Department of Medical Genetics, Tehran University of Medical Sciences, Tehran, Iran.
Int J Mol Cell Med. 2014 Summer;3(3):157-65.
Cardiovascular disease has become the main factor of death and birth defects in the world and also in Iran. New clinical studies have shown that early diagnosis of patients with coronary artery disease (CAD) can contribute to effective prevention or therapeutic structures, which reduce mortality or the next chance of cardiovascular events, and increase the quality of life. Most studies on CAD disease and its genetic risk factors so far, have been done excluding the Iranian population. PubMed was used to search for all relevant studies published on or before 2013 and rs3184504 was selected for association study for CAD. A total of 200 subjects with 100 cases and 100 controls were ultimately included in the analysis. Blood samples were collected and after DNA extraction the DNA analysis was performed by TaqMan Probe Real Time PCR to evaluate the association between candidate variant with the disease and some blood biochemical factors. Our study demonstrated that there was not a direct association between rs3184504 C>T variant with risk of CAD in Iranian population, whereas, there is a significant association between this variant with increased blood LDL and diastolic blood pressure. Further molecular analysis and other disease association studies are necessary in the Iranian population.
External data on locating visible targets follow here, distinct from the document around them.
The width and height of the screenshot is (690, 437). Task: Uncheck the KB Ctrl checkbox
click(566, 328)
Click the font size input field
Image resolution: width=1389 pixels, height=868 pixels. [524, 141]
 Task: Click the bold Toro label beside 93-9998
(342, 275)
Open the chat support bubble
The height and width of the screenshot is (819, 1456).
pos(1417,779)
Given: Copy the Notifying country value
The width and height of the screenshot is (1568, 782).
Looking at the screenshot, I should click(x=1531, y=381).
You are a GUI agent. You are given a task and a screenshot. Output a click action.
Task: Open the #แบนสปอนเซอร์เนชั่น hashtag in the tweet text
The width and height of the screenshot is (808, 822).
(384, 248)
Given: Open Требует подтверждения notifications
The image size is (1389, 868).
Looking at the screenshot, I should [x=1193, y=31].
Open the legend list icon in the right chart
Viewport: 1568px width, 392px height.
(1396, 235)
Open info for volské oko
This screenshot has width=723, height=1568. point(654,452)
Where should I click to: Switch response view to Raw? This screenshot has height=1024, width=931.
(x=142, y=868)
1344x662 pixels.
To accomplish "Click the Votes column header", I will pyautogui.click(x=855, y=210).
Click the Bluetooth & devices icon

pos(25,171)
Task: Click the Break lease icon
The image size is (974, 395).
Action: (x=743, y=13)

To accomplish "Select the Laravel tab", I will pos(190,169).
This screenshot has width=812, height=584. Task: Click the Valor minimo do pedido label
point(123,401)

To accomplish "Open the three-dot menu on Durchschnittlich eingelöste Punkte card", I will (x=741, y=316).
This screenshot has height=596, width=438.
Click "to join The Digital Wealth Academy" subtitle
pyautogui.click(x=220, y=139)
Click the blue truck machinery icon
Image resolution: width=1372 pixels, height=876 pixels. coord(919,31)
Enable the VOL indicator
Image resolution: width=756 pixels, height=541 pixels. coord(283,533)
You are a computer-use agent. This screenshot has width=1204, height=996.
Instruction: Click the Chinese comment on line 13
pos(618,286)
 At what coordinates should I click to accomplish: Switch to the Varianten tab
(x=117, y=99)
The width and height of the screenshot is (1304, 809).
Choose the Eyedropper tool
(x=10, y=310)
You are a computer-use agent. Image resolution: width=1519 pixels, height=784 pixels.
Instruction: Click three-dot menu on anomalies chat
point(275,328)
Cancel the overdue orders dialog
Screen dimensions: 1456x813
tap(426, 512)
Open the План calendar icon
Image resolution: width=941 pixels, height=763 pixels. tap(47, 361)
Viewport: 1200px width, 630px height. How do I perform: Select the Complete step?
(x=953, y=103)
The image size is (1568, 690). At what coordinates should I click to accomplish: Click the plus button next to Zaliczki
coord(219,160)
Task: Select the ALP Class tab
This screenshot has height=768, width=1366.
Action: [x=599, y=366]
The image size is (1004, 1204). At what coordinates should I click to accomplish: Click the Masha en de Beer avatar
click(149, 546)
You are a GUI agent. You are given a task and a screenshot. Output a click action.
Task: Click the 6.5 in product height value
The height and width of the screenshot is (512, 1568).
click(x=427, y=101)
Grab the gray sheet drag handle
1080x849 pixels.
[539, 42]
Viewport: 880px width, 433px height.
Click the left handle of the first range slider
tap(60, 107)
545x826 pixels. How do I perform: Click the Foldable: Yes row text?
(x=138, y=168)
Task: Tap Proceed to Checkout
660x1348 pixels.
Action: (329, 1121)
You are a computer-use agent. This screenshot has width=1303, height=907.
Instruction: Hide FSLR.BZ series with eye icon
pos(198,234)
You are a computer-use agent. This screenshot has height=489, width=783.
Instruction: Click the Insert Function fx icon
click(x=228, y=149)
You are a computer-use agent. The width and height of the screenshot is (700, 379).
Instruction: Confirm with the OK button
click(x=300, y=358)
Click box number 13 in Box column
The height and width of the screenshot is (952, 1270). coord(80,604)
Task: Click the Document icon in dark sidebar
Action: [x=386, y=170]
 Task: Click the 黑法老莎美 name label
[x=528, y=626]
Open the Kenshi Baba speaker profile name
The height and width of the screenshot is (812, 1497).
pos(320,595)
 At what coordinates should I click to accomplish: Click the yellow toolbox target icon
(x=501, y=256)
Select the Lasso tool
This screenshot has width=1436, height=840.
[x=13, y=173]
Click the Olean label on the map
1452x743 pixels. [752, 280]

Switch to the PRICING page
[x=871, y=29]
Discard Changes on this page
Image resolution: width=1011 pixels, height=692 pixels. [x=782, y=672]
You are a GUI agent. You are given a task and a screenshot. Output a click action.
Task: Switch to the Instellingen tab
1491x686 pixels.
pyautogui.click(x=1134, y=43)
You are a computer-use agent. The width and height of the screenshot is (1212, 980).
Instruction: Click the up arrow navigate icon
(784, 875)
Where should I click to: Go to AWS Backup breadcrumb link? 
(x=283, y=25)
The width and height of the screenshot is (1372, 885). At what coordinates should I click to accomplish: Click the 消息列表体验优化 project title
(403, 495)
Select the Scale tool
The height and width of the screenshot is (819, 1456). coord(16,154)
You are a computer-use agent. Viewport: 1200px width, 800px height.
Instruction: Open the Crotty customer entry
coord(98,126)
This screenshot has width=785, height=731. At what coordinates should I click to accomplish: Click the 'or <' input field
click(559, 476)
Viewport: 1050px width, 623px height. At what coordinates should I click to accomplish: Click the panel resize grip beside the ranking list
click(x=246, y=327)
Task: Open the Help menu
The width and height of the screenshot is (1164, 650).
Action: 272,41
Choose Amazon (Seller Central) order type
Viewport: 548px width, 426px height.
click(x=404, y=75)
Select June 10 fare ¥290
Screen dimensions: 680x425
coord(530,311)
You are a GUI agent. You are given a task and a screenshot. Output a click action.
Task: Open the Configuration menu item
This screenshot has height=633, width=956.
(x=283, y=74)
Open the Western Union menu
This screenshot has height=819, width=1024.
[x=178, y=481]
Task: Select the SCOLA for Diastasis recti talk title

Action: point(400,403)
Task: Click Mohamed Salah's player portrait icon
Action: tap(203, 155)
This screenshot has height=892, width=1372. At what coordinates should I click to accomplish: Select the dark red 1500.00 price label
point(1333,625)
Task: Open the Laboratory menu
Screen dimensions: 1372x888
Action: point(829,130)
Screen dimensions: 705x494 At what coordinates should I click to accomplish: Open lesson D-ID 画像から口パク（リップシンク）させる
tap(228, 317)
心血管疾病已成为全球以及伊朗死亡和出生缺陷的主要因素。新的临床研究表明,对冠心病(CAD)患者进行早期诊断有助于建立有效的预防或治疗体系,从而降低死亡率或减少心血管事件再次发生的几率,并提高生活质量。迄今为止,大多数关于CAD疾病及其遗传风险因素的研究都未将伊朗人群纳入。利用PubMed搜索2013年及以前发表的所有相关研究,并选择rs3184504进行CAD关联研究。最终共有200名受试者纳入分析,其中100例病例和100例对照。采集血样,提取DNA后,采用TaqMan探针实时荧光定量PCR进行DNA分析,以评估候选变异与疾病及一些血液生化因素之间的关联。我们的研究表明,在伊朗人群中,rs3184504 C>T变异与CAD风险之间不存在直接关联,然而,该变异与血液低密度脂蛋白(LDL)升高和舒张压之间存在显著关联。在伊朗人群中,有必要进行进一步的分子分析和其他疾病关联研究。